> Problem statement:
Where a line looks odd, keep it as it is and transcribe all the material.

========================

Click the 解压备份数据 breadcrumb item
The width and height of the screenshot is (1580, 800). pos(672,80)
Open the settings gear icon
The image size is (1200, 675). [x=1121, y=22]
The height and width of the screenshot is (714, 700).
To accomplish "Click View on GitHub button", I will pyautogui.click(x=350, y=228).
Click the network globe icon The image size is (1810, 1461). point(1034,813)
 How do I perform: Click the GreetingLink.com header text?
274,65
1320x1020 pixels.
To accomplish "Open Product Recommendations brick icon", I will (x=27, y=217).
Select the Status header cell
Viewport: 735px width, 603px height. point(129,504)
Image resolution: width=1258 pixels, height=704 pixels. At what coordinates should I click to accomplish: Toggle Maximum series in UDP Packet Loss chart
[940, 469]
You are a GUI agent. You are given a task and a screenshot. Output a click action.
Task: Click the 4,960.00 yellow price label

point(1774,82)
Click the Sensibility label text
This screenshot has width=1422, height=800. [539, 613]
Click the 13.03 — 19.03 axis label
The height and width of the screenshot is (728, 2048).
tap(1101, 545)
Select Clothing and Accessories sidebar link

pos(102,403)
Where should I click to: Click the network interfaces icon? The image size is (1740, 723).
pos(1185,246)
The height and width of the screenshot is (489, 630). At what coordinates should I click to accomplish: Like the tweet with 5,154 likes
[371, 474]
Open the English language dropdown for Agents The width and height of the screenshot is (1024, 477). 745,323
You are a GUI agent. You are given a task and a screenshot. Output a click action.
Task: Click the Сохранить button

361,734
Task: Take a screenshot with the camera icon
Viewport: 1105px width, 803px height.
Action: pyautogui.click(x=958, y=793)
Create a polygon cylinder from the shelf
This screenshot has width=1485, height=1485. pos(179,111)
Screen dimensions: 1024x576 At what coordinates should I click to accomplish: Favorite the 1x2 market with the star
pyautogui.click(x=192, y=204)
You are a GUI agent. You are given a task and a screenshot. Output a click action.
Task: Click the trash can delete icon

========================

> Completed task:
Click the 解压备份数据 breadcrumb item
The width and height of the screenshot is (1580, 800). pos(672,80)
Open the settings gear icon
The image size is (1200, 675). [x=1121, y=22]
The height and width of the screenshot is (714, 700).
To accomplish "Click View on GitHub button", I will pyautogui.click(x=350, y=228).
Click the network globe icon The image size is (1810, 1461). point(1034,813)
 How do I perform: Click the GreetingLink.com header text?
274,65
1320x1020 pixels.
To accomplish "Open Product Recommendations brick icon", I will (x=27, y=217).
Select the Status header cell
Viewport: 735px width, 603px height. point(129,504)
Image resolution: width=1258 pixels, height=704 pixels. At what coordinates should I click to accomplish: Toggle Maximum series in UDP Packet Loss chart
[940, 469]
You are a GUI agent. You are given a task and a screenshot. Output a click action.
Task: Click the 4,960.00 yellow price label

point(1774,82)
Click the Sensibility label text
This screenshot has width=1422, height=800. [539, 613]
Click the 13.03 — 19.03 axis label
The height and width of the screenshot is (728, 2048).
tap(1101, 545)
Select Clothing and Accessories sidebar link

pos(102,403)
Where should I click to: Click the network interfaces icon? The image size is (1740, 723).
pos(1185,246)
The height and width of the screenshot is (489, 630). At what coordinates should I click to accomplish: Like the tweet with 5,154 likes
[371, 474]
Open the English language dropdown for Agents The width and height of the screenshot is (1024, 477). 745,323
You are a GUI agent. You are given a task and a screenshot. Output a click action.
Task: Click the Сохранить button

361,734
Task: Take a screenshot with the camera icon
Viewport: 1105px width, 803px height.
Action: pyautogui.click(x=958, y=793)
Create a polygon cylinder from the shelf
This screenshot has width=1485, height=1485. pos(179,111)
Screen dimensions: 1024x576 At what coordinates should I click to accomplish: Favorite the 1x2 market with the star
pyautogui.click(x=192, y=204)
You are a GUI agent. You are given a task and a screenshot. Output a click action.
Task: Click the trash can delete icon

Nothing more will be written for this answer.